# ESTRATTO PAGINA
---*---

Agente ucciso, killer assolto: il padre “E’ una vergogna”

Mi vergogno di essere un italiano. Mio figlio, un agente di polizia, è stato ucciso in servizio dentro una Questura e chi lo ha ucciso è stato assolto”. Ha usato parole forti il padre di Matteo Demengo subito dopo la lettura della sentenza che ha assolto per vizio di mente l’assassino del figlio, l’agente di polizia romano, originario di Velletri, ucciso con 4 colpi di pistola il 4 ottobre 2019 nella Questura di Trieste assieme al collega Pierluigi Riotta.

L’agente romano era stato ucciso dentro la Questura di Trieste mentre tentava di soccorre un collega

Lo sfogo del padre di Matteo Demengo è del pomeriggio di venerdì 6 maggio. Appena la  Corte di Assise di Trieste pronuncia l’assoluzione per vizio di mente di Alejandro Meran, il cittadino dominicano che uccise il figlio, un suo collega e sparò su altri sette agenti, ferendoli, l’uomo resta sbigottito: “Ha ucciso centrandoli e poi ha tentato di fuggire...M’aspettavo giustizia per mio figlio, un agente di polizia dello Stato morto in servizio“.

Una assoluzione che ha escluso il carcere per l’imputato, ma previsto per la pericolosità sociale 30 anni obbligatori in una Rems, centri di cura psichiatrici speciali.

Alla base della decisione la perizia cruciale di Stefano Ferracuti, l’esperto romano in Medicina Criminologica e Psichiatria Forense nominato dai giudici.

Il signor Meran al momento in cui è stato portato in Questura era in una situazione di delirio persecutorio, conseguentemente era anche molto spaventato, percezione complessiva dell’ambiente intorno a lui come espressione di un cambiamento del mondo in termini a lui ostili e minacciosi”, ha scritto lo psichiatra. Quindi avrebbe sparato “per assicurarsi nel suo delirio la sopravvivenza”.

Meran era stato accompagnato dal fratello in Questura per mettere a conoscenza che Alejandro aveva rubato un motorino specificando che aveva “problemi di mente”.

Inspiegabilmente Meran era riuscito – nel giro di 5 minuti e 30 secondi – a afferrare la pistola di uno degli agenti in servizio, Riotta, e a fare fuoco senza motivo uccidendo prima lo stesso Riotta e poi l’agente romano, Matteo Demengo,  intervenuto in suo soccorso e quindi a caso su altri sette agenti.

---*---

# SEZIONE DATI
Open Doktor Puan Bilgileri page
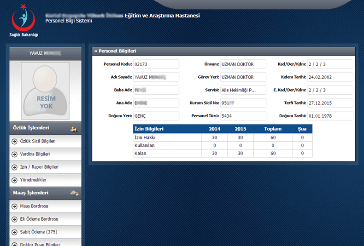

---*---

# CONSEGNA
Secondo l'articolo sull'agente ucciso nella Questura di Trieste, per quanti anni l'imputato assolto dovrà restare in una Rems? Il materiale qui sopra è indipendente dal testo.

# RISULTATO ESERCIZIO
Per 30 anni obbligatori.